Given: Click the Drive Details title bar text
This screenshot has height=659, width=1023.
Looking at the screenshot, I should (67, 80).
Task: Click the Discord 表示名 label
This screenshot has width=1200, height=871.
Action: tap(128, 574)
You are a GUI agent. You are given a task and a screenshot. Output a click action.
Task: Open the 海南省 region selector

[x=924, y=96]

——

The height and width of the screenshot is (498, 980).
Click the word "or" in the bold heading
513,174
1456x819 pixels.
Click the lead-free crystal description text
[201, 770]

——

▶ WORK TO COMPLETE:
Where the listing above reaches the line that contains "This screenshot has height=659, width=1023.", start retyping, and finish with the line that contains "You are a GUI"; reproduce those lines exactly and no others.

▶ THE COMPLETED TASK:
This screenshot has height=659, width=1023.
Looking at the screenshot, I should (67, 80).
Task: Click the Discord 表示名 label
This screenshot has width=1200, height=871.
Action: tap(128, 574)
You are a GUI agent. You are given a task and a screenshot. Output a click action.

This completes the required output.